Given request: Arrange as a numbered list the part of the lines that opens with the line containing "How do I perform: Open the File menu?" and closes with the line containing "This screenshot has height=791, width=1512.", both included. Omit any blank lines.

[START Data provided]

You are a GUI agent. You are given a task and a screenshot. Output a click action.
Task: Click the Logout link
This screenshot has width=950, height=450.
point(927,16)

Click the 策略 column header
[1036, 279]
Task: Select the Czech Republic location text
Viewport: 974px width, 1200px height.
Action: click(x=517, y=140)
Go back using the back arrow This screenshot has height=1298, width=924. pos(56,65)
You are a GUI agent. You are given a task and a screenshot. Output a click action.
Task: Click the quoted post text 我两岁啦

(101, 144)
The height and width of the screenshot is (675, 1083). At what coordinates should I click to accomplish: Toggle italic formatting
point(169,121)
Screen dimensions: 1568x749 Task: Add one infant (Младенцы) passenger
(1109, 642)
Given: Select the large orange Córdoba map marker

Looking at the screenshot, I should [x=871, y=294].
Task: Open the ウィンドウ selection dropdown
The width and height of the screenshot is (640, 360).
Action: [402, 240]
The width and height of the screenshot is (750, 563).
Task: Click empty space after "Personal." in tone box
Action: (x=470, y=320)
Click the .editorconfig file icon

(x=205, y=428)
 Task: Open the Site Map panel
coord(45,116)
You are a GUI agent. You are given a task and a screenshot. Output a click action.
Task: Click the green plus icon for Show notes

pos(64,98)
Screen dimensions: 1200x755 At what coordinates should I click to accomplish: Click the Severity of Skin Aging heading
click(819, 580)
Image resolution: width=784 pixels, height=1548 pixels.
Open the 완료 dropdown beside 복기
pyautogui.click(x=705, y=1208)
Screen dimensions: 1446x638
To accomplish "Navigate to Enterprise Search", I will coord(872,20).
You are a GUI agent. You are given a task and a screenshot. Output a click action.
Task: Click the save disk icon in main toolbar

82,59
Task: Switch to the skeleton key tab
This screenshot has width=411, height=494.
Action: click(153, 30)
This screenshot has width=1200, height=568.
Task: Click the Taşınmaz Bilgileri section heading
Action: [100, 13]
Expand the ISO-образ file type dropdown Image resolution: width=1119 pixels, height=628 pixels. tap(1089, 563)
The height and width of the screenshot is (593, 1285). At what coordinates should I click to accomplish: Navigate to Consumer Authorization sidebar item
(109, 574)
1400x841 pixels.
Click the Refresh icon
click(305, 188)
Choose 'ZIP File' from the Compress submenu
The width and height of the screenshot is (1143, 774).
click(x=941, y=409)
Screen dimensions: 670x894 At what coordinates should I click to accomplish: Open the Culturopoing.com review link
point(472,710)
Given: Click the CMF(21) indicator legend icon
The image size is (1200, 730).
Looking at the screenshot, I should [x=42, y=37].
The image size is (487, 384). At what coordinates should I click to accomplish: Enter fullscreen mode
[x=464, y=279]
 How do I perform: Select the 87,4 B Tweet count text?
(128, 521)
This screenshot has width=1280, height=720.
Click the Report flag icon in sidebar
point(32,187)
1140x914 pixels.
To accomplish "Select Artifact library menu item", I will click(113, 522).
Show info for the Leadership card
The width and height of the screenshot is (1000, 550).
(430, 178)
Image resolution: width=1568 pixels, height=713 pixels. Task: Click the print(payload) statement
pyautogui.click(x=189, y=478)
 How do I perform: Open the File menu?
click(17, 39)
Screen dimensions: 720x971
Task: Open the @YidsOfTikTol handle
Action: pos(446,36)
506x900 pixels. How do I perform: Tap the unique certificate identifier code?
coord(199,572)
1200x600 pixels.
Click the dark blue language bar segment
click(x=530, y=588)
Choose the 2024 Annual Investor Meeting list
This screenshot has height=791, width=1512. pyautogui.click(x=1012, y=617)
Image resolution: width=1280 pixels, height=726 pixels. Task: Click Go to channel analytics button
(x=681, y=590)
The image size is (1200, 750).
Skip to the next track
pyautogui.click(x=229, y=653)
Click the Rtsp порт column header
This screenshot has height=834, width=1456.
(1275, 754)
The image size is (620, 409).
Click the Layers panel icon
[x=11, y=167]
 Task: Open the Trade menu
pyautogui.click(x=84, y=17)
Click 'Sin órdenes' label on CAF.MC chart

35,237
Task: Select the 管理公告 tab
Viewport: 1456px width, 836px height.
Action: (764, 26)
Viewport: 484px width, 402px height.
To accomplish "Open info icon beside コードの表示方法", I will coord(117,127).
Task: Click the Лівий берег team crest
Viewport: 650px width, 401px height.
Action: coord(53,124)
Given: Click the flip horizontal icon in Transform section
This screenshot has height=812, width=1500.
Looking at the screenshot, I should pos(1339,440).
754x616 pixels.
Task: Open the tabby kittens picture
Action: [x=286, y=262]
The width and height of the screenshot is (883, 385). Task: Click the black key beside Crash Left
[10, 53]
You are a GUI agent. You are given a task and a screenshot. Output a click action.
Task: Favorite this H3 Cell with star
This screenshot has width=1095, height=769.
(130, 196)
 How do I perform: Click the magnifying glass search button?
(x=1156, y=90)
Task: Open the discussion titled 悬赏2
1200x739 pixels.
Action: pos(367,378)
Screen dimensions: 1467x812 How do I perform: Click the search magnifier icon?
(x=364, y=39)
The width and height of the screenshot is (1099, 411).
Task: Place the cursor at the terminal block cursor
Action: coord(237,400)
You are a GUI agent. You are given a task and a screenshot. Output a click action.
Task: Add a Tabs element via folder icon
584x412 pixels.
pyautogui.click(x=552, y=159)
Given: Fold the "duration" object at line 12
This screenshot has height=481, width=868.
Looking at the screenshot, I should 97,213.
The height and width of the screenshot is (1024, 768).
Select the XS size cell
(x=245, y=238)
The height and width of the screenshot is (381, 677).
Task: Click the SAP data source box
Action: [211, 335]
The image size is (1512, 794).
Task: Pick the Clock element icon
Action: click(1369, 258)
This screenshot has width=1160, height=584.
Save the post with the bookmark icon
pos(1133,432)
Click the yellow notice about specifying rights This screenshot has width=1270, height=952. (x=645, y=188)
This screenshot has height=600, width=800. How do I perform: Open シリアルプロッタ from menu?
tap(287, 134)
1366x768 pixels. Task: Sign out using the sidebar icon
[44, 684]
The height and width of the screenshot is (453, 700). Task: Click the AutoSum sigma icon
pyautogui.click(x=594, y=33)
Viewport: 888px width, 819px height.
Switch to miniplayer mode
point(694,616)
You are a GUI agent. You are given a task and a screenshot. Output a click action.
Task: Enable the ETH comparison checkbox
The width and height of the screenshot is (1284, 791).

[END Data provided]

Task solution:
1.  How do I perform: Open the File menu?
2. click(17, 39)
3. Screen dimensions: 720x971
4. Task: Open the @YidsOfTikTol handle
5. Action: pos(446,36)
6. 506x900 pixels. How do I perform: Tap the unique certificate identifier code?
7. coord(199,572)
8. 1200x600 pixels.
9. Click the dark blue language bar segment
10. click(x=530, y=588)
11. Choose the 2024 Annual Investor Meeting list
12. This screenshot has height=791, width=1512. pyautogui.click(x=1012, y=617)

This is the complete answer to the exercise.